Johnny Weissmüller, excampeón olímpico de natación, es la imagen asociada en cine a Tarzán. Fuera en sus películas en blanco y negro o en color, una docena entre 1932 y 1948 y todas debiendo incluir la palabra “Tarzán” en su título, se convirtió en el verdadero rey de la jungla. Los que interpretaron después al célebre héroe creado por Edgar Rice Burroughs se quedaron en sucedáneos.
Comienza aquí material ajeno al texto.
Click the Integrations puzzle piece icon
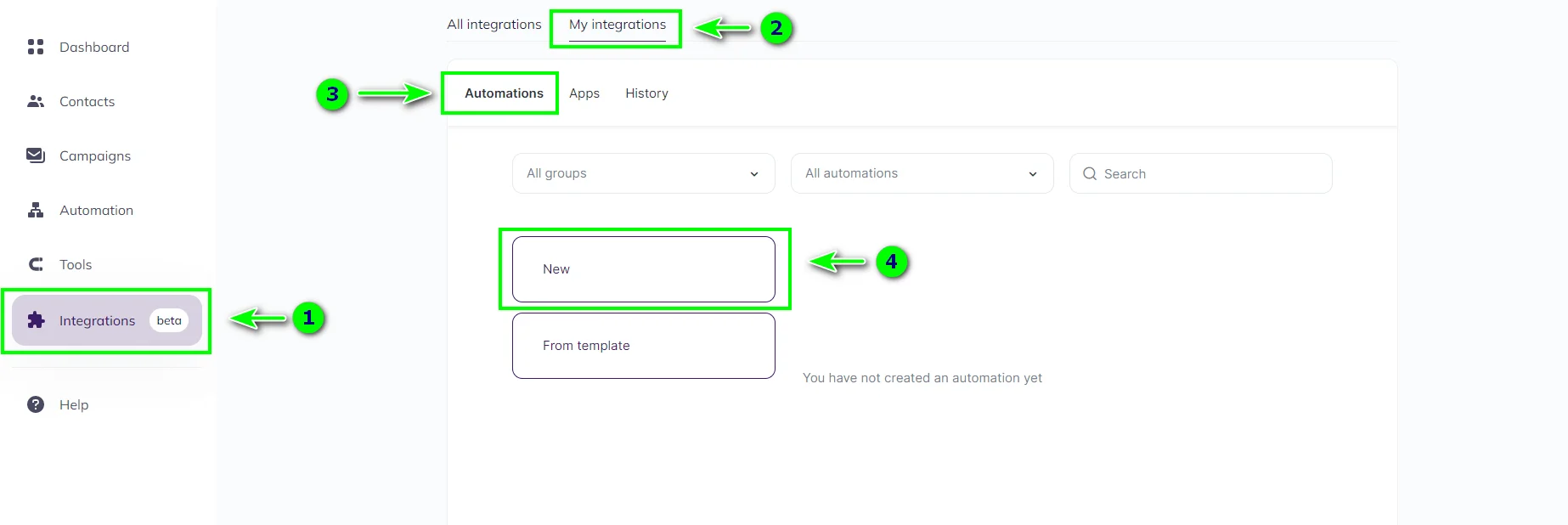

El más reciente, un esforzado Alexander Skarsgård en La leyenda de Tarzán (2016) que por muchos efectos digitales y acción se quedaría a una diferencia abismal de la popularidad o los logros de las arcaicas cintas con Weissmüller.
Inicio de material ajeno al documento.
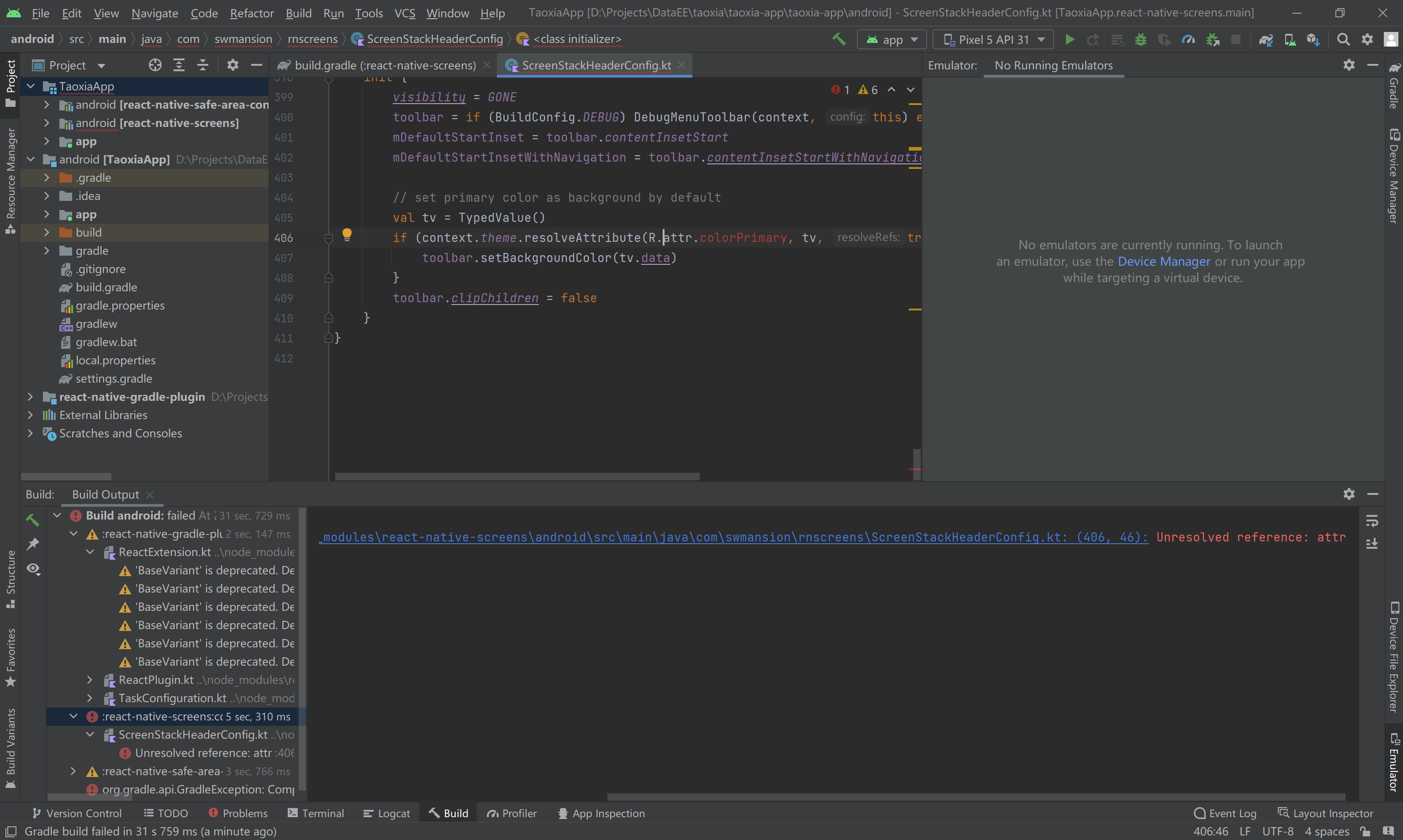The height and width of the screenshot is (840, 1403).
Task: Run the app with green play button
Action: click(x=1070, y=39)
El grito, el no menos famoso alarido de victoria de macho alfa simio, se oyó un poco antes, en 1929 y fue en Tarzán el tigre que protagonizó Frank Merrill. Era una película muda a la que se le añadió un sonido, más bien un fallido intento de gritito. Distaba muchísimo de esa potencia, de esa exhibición pulmonar inspirada en los cantos tiroleses, de las pelis de Weissmüller. Las comparaciones son odiosas, y en este caso aún mucho más (al final del texto pueden ver dos ilustrativos vídeos para contrastar). Y antes que ellos estuvo el pionero, Elmo Lincoln (con el joven actor Gordon Griffith para las escenas de la niñez) con Tarzán de los monos (Tarzan of the Apes), estrenada hace ya la friolera de 100 años, el 27 de enero de 1918 en Estados Unidos (cuatro años después de la primera de las novelas publicadas en libro, y cinco años y tres meses de la primera historia impresa en la revista pulp All Story Magazine).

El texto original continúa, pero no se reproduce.